Start of Block

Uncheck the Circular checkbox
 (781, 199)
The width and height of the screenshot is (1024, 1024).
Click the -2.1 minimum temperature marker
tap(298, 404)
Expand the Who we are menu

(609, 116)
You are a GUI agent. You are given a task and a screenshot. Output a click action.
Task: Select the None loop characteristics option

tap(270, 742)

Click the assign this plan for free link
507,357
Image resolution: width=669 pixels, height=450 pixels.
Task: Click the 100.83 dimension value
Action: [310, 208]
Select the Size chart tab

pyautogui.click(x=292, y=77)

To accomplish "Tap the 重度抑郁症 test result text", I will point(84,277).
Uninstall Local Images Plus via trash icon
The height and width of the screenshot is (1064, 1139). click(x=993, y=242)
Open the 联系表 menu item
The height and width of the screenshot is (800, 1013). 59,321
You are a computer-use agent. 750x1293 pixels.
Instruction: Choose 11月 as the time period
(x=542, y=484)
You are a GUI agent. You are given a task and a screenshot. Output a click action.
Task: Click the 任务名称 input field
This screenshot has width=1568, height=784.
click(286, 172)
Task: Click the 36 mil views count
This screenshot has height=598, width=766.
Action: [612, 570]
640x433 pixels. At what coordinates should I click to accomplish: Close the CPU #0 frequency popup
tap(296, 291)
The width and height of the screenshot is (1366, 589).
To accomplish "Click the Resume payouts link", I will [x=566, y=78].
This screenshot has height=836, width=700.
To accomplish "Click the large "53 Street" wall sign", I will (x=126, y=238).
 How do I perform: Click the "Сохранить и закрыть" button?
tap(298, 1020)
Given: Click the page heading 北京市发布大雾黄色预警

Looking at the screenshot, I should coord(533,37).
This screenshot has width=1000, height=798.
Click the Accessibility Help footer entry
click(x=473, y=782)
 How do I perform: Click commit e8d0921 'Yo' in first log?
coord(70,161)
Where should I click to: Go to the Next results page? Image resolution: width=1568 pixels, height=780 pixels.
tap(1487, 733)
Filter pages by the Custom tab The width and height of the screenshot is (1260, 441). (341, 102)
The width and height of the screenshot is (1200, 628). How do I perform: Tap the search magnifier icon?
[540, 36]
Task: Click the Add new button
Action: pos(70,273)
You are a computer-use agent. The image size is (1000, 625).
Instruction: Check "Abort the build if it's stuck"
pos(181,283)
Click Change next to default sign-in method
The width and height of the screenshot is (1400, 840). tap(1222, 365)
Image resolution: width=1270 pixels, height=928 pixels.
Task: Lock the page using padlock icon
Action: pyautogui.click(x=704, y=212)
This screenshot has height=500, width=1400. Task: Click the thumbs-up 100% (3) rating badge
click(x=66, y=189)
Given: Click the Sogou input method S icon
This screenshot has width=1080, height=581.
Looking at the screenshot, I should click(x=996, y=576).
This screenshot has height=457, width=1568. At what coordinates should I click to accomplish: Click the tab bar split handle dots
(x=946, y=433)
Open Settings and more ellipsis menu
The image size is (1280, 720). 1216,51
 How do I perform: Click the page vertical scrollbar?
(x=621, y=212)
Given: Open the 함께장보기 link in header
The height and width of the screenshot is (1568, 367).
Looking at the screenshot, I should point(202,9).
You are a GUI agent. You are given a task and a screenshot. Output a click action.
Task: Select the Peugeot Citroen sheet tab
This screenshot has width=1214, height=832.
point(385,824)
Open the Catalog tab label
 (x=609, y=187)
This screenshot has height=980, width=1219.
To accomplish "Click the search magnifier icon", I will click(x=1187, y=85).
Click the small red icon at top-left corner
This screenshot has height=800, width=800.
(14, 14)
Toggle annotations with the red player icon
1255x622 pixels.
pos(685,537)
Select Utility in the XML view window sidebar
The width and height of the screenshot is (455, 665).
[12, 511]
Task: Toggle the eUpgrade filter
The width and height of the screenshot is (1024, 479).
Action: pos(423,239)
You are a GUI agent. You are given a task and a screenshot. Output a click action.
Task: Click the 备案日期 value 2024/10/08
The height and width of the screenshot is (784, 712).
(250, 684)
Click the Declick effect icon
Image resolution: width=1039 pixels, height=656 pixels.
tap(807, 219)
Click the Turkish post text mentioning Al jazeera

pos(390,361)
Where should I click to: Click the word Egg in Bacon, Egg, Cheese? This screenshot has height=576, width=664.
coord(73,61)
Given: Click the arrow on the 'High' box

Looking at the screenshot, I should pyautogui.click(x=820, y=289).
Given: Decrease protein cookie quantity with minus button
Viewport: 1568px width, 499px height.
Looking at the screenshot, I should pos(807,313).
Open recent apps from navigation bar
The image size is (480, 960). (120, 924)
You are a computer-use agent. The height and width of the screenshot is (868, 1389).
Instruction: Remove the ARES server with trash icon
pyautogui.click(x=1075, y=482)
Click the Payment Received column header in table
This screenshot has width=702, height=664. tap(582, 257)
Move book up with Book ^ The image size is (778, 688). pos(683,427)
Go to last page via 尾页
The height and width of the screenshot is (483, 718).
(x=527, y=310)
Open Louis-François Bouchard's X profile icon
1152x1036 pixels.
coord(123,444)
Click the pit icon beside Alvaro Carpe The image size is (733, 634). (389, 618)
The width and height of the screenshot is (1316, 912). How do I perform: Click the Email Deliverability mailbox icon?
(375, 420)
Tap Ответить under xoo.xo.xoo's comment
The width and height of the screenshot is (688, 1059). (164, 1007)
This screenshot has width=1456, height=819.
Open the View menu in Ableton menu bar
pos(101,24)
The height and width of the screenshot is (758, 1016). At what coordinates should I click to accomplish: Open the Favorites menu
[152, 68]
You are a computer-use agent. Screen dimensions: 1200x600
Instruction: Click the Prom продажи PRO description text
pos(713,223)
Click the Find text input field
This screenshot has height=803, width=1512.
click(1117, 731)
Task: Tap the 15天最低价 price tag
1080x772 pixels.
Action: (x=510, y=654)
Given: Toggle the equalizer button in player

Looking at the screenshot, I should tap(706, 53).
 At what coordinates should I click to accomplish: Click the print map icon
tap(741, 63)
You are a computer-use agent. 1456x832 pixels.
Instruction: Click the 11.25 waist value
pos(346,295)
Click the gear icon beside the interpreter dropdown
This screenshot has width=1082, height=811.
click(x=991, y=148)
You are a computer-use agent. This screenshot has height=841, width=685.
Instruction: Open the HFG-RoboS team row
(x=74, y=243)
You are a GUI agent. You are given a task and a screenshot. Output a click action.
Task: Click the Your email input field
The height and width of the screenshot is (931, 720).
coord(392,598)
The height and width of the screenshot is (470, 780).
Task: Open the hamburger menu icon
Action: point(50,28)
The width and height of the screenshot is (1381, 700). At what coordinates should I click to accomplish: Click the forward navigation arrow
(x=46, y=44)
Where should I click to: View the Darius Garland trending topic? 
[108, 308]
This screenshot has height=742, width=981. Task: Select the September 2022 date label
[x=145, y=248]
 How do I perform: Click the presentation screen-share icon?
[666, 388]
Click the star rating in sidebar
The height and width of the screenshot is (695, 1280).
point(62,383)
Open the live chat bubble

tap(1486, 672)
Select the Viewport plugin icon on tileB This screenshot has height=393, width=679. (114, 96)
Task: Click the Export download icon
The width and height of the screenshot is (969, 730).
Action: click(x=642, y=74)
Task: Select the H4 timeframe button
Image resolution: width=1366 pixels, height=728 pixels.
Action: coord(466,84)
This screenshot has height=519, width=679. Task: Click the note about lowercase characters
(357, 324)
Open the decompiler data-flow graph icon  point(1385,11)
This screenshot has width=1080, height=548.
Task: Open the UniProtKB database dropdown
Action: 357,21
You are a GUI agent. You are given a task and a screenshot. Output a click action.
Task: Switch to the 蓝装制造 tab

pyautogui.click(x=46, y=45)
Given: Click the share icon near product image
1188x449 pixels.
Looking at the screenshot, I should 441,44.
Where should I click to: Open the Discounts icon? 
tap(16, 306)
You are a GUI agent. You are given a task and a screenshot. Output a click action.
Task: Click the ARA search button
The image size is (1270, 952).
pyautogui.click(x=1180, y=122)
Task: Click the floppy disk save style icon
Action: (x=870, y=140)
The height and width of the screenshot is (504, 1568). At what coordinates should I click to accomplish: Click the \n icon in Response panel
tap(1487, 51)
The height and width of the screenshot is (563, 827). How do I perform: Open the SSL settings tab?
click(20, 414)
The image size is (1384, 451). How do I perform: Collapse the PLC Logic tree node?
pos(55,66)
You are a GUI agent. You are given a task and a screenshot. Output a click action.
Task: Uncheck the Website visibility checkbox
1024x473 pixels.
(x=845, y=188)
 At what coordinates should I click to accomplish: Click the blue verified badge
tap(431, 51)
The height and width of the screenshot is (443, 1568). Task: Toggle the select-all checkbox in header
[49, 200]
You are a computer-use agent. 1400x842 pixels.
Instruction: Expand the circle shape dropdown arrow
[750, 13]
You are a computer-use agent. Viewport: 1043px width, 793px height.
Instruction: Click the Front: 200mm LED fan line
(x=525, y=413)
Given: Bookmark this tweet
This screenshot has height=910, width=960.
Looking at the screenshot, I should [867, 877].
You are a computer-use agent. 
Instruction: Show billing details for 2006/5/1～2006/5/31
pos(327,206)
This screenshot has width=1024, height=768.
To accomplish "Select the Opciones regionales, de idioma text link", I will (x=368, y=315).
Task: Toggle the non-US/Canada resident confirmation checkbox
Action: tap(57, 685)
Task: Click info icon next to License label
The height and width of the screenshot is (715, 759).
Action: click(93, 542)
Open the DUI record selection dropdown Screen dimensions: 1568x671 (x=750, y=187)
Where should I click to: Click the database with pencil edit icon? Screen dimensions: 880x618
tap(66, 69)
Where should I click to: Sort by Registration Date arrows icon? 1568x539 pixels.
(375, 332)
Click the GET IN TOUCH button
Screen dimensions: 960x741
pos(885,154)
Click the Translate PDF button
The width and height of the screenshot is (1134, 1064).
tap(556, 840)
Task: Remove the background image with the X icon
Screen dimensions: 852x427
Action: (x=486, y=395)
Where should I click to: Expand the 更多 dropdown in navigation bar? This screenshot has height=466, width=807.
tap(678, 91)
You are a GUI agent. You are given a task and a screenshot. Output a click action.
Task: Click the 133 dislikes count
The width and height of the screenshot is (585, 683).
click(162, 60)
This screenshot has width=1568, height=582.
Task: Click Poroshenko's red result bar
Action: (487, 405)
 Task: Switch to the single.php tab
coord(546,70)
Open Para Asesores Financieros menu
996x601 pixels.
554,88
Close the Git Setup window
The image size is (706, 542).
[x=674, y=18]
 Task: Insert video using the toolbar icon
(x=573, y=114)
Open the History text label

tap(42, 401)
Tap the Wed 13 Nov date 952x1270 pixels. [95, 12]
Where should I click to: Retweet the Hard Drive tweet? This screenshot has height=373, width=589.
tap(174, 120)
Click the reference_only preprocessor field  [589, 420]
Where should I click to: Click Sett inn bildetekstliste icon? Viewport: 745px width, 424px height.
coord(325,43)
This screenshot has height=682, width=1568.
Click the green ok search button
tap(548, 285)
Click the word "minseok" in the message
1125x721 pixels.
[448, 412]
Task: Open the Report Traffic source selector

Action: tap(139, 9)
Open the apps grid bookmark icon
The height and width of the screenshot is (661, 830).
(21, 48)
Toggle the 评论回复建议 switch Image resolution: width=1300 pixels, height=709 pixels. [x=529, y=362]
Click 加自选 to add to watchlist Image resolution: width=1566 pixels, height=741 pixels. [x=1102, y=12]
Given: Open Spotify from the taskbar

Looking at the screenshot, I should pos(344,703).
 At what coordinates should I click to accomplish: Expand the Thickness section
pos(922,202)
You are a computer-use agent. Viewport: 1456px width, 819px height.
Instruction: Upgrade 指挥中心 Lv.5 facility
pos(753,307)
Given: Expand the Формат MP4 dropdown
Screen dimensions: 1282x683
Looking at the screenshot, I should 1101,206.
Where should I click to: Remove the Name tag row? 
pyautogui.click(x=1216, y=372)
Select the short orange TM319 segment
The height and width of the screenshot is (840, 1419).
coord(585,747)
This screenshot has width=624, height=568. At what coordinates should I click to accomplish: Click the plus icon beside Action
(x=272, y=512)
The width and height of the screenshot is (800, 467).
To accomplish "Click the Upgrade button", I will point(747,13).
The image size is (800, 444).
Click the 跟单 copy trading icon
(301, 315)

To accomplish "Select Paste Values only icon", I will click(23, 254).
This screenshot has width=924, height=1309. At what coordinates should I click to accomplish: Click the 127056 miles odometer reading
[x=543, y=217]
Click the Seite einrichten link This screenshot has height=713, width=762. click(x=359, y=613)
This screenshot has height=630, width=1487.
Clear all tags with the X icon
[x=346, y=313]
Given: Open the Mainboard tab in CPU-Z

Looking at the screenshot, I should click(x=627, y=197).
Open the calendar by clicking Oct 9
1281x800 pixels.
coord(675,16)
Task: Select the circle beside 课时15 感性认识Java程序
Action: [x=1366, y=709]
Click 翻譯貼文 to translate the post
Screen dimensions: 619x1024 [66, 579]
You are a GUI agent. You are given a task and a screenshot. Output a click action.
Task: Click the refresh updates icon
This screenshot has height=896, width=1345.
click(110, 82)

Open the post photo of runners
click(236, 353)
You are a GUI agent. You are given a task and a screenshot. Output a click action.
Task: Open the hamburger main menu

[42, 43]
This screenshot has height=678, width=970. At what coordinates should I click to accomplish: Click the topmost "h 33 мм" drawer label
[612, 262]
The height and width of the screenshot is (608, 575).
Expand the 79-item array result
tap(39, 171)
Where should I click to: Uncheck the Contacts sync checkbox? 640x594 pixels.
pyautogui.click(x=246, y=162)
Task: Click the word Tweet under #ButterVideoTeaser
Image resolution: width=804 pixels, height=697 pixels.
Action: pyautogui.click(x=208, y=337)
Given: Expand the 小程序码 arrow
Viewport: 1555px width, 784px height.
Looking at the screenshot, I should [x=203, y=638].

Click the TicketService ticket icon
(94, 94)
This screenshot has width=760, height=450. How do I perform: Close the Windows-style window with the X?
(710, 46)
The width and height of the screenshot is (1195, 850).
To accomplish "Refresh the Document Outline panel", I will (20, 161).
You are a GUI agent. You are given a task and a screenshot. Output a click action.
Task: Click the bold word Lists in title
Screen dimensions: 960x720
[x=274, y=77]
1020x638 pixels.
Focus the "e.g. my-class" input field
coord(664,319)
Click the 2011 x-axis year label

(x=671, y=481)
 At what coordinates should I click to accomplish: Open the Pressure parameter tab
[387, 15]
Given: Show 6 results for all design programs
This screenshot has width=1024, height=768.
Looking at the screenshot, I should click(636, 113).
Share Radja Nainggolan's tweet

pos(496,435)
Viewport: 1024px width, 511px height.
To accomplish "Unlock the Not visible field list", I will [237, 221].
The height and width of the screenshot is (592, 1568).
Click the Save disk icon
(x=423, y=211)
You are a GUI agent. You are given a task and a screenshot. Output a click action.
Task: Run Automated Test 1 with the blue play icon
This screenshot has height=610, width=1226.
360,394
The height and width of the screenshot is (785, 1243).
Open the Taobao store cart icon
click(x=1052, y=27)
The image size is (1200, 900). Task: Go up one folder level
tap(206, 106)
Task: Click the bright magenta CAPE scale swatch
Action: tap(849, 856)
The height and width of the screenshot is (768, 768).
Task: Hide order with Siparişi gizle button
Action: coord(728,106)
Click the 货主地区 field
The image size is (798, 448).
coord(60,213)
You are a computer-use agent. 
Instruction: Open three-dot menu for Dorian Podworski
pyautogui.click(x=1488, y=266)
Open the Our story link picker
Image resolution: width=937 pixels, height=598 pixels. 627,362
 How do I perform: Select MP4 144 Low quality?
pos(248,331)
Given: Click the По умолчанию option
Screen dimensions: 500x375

End of Block

* Work item *
Copy out each line carrying the string "computer" from the data.

* Finished task *
You are a computer-use agent. 750x1293 pixels.
You are a computer-use agent. The image size is (1000, 625).
You are a computer-use agent. The height and width of the screenshot is (868, 1389).
You are a computer-use agent. Screen dimensions: 1200x600
You are a computer-use agent. 1456x832 pixels.
You are a computer-use agent. This screenshot has height=841, width=685.
You are a computer-use agent. 1400x842 pixels.
You are a computer-use agent. Viewport: 1043px width, 793px height.
You are a computer-use agent. 
You are a computer-use agent. Viewport: 1456px width, 819px height.
You are a computer-use agent. 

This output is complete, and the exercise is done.